Format the lines of the items below as a numbered list, leaving out any blank lines.

------ Source records ------

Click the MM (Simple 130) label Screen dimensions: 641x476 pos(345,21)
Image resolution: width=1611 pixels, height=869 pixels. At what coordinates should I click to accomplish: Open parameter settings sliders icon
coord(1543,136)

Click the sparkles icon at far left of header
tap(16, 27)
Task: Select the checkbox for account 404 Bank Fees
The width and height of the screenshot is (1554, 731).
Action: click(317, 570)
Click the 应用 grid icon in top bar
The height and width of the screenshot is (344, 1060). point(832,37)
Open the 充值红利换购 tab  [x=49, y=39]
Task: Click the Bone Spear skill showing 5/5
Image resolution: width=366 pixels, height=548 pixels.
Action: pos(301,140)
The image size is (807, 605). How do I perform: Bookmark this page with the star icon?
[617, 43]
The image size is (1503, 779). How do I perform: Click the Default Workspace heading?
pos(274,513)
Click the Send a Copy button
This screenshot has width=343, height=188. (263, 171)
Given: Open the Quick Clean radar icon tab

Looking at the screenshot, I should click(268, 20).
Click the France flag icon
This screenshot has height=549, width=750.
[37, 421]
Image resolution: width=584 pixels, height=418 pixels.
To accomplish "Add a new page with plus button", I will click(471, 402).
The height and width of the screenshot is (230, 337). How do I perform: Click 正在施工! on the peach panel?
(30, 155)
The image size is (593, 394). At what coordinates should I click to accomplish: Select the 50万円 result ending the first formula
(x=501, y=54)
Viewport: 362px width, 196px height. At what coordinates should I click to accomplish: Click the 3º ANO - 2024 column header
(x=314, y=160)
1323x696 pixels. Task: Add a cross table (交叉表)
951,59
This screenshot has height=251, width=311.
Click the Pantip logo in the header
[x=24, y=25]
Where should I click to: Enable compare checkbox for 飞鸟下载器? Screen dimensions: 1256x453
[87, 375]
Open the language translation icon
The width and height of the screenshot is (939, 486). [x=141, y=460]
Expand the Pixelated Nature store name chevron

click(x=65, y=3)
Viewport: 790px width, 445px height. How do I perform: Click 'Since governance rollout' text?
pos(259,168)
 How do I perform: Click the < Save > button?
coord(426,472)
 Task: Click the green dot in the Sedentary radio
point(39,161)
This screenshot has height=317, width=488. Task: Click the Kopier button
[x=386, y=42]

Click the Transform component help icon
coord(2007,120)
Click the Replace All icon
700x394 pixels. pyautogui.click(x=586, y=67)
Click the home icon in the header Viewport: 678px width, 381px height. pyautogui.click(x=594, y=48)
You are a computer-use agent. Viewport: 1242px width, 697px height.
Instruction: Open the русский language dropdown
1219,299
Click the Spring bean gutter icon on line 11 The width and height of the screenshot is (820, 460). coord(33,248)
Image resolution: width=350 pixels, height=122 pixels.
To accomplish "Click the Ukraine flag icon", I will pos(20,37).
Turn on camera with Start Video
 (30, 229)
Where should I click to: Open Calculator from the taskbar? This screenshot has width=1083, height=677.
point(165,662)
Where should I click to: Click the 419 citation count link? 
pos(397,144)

------

Response to the task
1. Click the MM (Simple 130) label Screen dimensions: 641x476 pos(345,21)
2. Image resolution: width=1611 pixels, height=869 pixels. At what coordinates should I click to accomplish: Open parameter settings sliders icon
3. coord(1543,136)
4. Click the sparkles icon at far left of header
5. tap(16, 27)
6. Task: Select the checkbox for account 404 Bank Fees
7. The width and height of the screenshot is (1554, 731).
8. Action: click(317, 570)
9. Click the 应用 grid icon in top bar
10. The height and width of the screenshot is (344, 1060). point(832,37)
11. Open the 充值红利换购 tab  [x=49, y=39]
12. Task: Click the Bone Spear skill showing 5/5
13. Image resolution: width=366 pixels, height=548 pixels.
14. Action: pos(301,140)
15. The image size is (807, 605). How do I perform: Bookmark this page with the star icon?
16. [617, 43]
17. The image size is (1503, 779). How do I perform: Click the Default Workspace heading?
18. pos(274,513)
19. Click the Send a Copy button
20. This screenshot has width=343, height=188. (263, 171)
21. Given: Open the Quick Clean radar icon tab
22. Looking at the screenshot, I should click(268, 20).
23. Click the France flag icon
24. This screenshot has height=549, width=750.
25. [37, 421]
26. Image resolution: width=584 pixels, height=418 pixels.
27. To accomplish "Add a new page with plus button", I will click(471, 402).
28. The height and width of the screenshot is (230, 337). How do I perform: Click 正在施工! on the peach panel?
29. (30, 155)
30. The image size is (593, 394). At what coordinates should I click to accomplish: Select the 50万円 result ending the first formula
31. (x=501, y=54)
32. Viewport: 362px width, 196px height. At what coordinates should I click to accomplish: Click the 3º ANO - 2024 column header
33. (x=314, y=160)
34. 1323x696 pixels. Task: Add a cross table (交叉表)
35. 951,59
36. This screenshot has height=251, width=311.
37. Click the Pantip logo in the header
38. [x=24, y=25]
39. Where should I click to: Enable compare checkbox for 飞鸟下载器? Screen dimensions: 1256x453
40. [87, 375]
41. Open the language translation icon
42. The width and height of the screenshot is (939, 486). [x=141, y=460]
43. Expand the Pixelated Nature store name chevron
44. click(x=65, y=3)
45. Viewport: 790px width, 445px height. How do I perform: Click 'Since governance rollout' text?
46. pos(259,168)
47.  How do I perform: Click the < Save > button?
48. coord(426,472)
49.  Task: Click the green dot in the Sedentary radio
50. point(39,161)
51. This screenshot has height=317, width=488. Task: Click the Kopier button
52. [x=386, y=42]
53. Click the Transform component help icon
54. coord(2007,120)
55. Click the Replace All icon
56. 700x394 pixels. pyautogui.click(x=586, y=67)
57. Click the home icon in the header Viewport: 678px width, 381px height. pyautogui.click(x=594, y=48)
58. You are a computer-use agent. Viewport: 1242px width, 697px height.
59. Instruction: Open the русский language dropdown
60. 1219,299
61. Click the Spring bean gutter icon on line 11 The width and height of the screenshot is (820, 460). coord(33,248)
62. Image resolution: width=350 pixels, height=122 pixels.
63. To accomplish "Click the Ukraine flag icon", I will pos(20,37).
64. Turn on camera with Start Video
65.  (30, 229)
66. Where should I click to: Open Calculator from the taskbar? This screenshot has width=1083, height=677.
67. point(165,662)
68. Where should I click to: Click the 419 citation count link? 
69. pos(397,144)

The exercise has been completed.